> [Material supplied]
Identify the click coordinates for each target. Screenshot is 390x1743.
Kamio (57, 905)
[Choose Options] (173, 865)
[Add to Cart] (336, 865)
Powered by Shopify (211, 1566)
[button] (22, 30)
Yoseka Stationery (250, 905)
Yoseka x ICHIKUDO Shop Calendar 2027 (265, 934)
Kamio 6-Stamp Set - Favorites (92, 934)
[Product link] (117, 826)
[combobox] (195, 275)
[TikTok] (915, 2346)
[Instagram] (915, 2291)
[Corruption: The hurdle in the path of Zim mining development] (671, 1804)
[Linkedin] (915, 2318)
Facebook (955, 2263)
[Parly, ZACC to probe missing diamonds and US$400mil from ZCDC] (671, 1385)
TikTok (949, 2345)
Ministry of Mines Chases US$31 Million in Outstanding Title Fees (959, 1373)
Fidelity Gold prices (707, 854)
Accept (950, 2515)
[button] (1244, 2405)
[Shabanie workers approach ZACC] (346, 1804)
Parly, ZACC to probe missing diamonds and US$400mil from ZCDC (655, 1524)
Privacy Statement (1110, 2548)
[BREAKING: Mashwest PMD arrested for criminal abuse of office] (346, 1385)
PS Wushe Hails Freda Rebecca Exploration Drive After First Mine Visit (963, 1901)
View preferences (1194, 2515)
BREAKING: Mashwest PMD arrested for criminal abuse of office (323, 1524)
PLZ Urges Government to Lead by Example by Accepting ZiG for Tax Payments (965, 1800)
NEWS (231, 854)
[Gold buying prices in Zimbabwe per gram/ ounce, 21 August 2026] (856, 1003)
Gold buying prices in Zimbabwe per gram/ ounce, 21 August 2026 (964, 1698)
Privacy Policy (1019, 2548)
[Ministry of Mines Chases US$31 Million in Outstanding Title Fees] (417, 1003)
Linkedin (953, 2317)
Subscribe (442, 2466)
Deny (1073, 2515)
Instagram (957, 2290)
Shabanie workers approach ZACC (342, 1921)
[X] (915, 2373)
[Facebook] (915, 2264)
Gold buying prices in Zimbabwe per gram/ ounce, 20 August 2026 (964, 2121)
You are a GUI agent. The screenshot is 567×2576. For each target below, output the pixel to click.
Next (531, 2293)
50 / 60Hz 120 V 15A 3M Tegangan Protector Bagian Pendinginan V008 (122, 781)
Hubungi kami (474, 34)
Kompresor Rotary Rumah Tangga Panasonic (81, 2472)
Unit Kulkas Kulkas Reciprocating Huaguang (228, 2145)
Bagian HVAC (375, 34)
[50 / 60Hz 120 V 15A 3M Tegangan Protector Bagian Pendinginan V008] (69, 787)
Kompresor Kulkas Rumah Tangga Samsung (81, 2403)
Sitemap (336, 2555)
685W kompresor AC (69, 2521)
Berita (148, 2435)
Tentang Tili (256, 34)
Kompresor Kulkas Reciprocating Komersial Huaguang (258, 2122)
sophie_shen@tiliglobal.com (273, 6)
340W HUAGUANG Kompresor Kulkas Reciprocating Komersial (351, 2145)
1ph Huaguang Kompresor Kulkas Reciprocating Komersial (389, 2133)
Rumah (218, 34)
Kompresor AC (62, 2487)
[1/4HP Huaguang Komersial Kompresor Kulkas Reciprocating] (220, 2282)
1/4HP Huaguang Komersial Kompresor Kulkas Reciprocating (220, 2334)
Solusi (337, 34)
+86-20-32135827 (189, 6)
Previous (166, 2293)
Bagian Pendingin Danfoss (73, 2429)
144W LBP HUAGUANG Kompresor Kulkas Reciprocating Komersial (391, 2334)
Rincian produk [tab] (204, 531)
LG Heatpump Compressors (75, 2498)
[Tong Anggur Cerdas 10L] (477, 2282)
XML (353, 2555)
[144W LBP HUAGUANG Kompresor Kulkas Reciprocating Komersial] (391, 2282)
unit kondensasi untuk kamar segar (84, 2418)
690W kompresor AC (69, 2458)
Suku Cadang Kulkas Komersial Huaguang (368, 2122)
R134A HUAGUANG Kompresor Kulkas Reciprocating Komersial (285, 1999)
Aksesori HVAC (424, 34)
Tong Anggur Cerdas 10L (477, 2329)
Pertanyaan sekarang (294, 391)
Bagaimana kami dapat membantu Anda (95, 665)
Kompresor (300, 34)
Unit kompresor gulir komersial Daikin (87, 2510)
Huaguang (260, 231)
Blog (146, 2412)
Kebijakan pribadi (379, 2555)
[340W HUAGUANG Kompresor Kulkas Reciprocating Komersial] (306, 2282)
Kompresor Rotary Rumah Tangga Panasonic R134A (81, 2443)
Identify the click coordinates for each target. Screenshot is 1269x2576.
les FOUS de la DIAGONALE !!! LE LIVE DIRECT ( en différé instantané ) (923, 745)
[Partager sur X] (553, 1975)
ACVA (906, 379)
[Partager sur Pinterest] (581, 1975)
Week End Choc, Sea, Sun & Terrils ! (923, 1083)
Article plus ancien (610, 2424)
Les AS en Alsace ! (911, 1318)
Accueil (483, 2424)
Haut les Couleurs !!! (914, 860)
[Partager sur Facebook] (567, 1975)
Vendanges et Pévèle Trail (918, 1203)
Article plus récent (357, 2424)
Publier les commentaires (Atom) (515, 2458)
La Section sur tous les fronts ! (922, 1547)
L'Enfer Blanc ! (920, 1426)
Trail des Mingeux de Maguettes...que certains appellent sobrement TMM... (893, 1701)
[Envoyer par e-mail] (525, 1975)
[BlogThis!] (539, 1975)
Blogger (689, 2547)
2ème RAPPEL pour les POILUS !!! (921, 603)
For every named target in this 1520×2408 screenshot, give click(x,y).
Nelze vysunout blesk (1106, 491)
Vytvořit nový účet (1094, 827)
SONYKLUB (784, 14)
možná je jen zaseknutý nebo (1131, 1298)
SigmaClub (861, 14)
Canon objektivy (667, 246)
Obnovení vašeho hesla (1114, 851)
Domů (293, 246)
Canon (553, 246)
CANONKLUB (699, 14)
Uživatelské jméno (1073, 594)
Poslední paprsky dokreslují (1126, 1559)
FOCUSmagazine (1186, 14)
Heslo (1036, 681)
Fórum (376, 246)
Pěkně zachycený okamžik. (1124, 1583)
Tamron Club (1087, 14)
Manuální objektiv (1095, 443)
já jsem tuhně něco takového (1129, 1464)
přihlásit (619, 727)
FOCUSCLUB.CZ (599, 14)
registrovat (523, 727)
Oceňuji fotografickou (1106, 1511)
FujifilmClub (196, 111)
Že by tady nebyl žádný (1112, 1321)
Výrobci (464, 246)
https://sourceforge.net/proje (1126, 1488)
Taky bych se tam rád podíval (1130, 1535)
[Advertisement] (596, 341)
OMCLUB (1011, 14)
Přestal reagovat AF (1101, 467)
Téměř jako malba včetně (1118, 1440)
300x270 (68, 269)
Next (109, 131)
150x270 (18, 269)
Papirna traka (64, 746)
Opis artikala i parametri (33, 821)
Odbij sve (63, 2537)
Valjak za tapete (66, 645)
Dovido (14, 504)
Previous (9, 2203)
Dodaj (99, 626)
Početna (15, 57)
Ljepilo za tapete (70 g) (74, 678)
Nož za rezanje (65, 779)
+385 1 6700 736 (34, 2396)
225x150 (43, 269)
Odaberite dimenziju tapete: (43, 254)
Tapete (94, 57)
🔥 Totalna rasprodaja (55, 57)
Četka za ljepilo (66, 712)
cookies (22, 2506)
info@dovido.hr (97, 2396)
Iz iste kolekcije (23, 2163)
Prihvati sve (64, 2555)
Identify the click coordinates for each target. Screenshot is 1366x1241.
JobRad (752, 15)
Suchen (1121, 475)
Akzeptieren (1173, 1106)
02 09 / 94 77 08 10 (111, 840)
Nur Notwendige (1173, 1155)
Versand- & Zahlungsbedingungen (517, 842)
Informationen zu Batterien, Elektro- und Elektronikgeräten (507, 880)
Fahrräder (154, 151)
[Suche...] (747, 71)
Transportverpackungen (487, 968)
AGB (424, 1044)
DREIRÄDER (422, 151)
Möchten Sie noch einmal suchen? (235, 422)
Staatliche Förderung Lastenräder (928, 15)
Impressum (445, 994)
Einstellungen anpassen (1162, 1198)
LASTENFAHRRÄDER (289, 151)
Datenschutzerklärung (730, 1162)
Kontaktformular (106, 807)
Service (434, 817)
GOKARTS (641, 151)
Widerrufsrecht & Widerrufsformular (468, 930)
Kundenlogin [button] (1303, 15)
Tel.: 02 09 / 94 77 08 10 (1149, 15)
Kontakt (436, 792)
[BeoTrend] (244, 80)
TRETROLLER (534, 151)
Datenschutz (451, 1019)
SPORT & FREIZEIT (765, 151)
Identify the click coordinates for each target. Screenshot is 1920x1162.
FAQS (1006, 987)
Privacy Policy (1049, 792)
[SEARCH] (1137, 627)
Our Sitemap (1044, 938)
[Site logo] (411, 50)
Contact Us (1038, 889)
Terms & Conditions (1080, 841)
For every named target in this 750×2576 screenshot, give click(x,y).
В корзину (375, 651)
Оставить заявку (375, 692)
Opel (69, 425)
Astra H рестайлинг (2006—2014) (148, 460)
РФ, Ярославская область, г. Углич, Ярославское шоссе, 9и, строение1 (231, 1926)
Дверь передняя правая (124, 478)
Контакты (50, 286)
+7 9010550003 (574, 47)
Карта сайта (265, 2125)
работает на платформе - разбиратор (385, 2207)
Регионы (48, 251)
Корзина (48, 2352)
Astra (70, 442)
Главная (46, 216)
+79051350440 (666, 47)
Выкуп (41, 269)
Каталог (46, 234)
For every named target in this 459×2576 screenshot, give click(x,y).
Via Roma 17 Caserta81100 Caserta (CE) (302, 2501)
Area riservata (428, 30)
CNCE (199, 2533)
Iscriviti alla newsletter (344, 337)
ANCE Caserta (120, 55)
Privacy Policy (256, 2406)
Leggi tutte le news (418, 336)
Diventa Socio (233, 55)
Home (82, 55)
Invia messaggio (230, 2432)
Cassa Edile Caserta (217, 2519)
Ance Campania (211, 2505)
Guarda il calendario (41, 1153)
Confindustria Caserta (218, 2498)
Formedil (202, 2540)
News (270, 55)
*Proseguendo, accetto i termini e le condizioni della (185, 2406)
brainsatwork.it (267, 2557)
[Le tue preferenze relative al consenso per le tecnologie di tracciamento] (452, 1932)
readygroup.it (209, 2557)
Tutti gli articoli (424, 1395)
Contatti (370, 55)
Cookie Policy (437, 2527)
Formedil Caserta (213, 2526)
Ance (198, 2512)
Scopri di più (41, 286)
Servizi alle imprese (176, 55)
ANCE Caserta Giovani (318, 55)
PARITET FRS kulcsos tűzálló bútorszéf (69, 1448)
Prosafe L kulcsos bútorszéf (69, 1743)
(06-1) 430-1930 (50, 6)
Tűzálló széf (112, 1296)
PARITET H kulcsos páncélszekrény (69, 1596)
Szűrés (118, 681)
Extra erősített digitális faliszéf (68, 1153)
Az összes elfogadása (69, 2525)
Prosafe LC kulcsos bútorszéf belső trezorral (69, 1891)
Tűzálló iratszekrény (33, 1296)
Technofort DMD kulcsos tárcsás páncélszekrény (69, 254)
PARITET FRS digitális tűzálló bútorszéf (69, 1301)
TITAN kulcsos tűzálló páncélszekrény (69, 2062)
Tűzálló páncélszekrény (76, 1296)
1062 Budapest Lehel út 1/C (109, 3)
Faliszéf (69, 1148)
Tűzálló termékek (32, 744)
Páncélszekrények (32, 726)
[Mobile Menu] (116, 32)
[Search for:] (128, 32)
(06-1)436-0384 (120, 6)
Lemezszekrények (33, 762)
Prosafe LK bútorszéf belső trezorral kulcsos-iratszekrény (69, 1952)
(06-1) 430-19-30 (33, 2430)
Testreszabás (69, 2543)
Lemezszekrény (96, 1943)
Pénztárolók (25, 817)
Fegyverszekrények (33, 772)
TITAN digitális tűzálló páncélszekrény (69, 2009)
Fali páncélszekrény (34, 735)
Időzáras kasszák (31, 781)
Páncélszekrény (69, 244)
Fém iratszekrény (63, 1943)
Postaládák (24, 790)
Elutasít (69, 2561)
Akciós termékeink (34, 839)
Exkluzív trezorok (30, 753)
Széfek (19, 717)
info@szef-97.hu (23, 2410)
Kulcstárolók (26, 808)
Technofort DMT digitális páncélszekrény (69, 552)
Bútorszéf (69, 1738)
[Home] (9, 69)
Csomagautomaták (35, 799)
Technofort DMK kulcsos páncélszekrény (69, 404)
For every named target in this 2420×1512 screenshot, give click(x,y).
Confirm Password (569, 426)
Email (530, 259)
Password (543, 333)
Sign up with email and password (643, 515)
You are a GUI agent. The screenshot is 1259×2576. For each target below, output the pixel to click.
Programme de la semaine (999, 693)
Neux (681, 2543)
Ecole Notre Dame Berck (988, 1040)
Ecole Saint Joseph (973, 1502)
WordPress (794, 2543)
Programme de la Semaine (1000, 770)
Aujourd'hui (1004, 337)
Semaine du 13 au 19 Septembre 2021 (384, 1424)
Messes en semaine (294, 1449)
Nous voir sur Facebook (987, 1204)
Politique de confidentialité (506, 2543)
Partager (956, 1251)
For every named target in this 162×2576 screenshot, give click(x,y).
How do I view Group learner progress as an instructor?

> [Required work] In the entries above, restate word for word the lines between the one holding "Opel (69, 425)" and the one holding "[Le tue preferenze", inclusive, and nothing besides.

> [Response to the exercise]
Opel (69, 425)
Astra H рестайлинг (2006—2014) (148, 460)
РФ, Ярославская область, г. Углич, Ярославское шоссе, 9и, строение1 (231, 1926)
Дверь передняя правая (124, 478)
Контакты (50, 286)
+7 9010550003 (574, 47)
Карта сайта (265, 2125)
работает на платформе - разбиратор (385, 2207)
Регионы (48, 251)
Корзина (48, 2352)
Astra (70, 442)
Главная (46, 216)
+79051350440 (666, 47)
Выкуп (41, 269)
Каталог (46, 234)
For every named target in this 459×2576 screenshot, give click(x,y).
Via Roma 17 Caserta81100 Caserta (CE) (302, 2501)
Area riservata (428, 30)
CNCE (199, 2533)
Iscriviti alla newsletter (344, 337)
ANCE Caserta (120, 55)
Privacy Policy (256, 2406)
Leggi tutte le news (418, 336)
Diventa Socio (233, 55)
Home (82, 55)
Invia messaggio (230, 2432)
Cassa Edile Caserta (217, 2519)
Ance Campania (211, 2505)
Guarda il calendario (41, 1153)
Confindustria Caserta (218, 2498)
Formedil (202, 2540)
News (270, 55)
*Proseguendo, accetto i termini e le condizioni della (185, 2406)
brainsatwork.it (267, 2557)
[Le tue preferenze relative al consenso per le tecnologie di tracciamento] (452, 1932)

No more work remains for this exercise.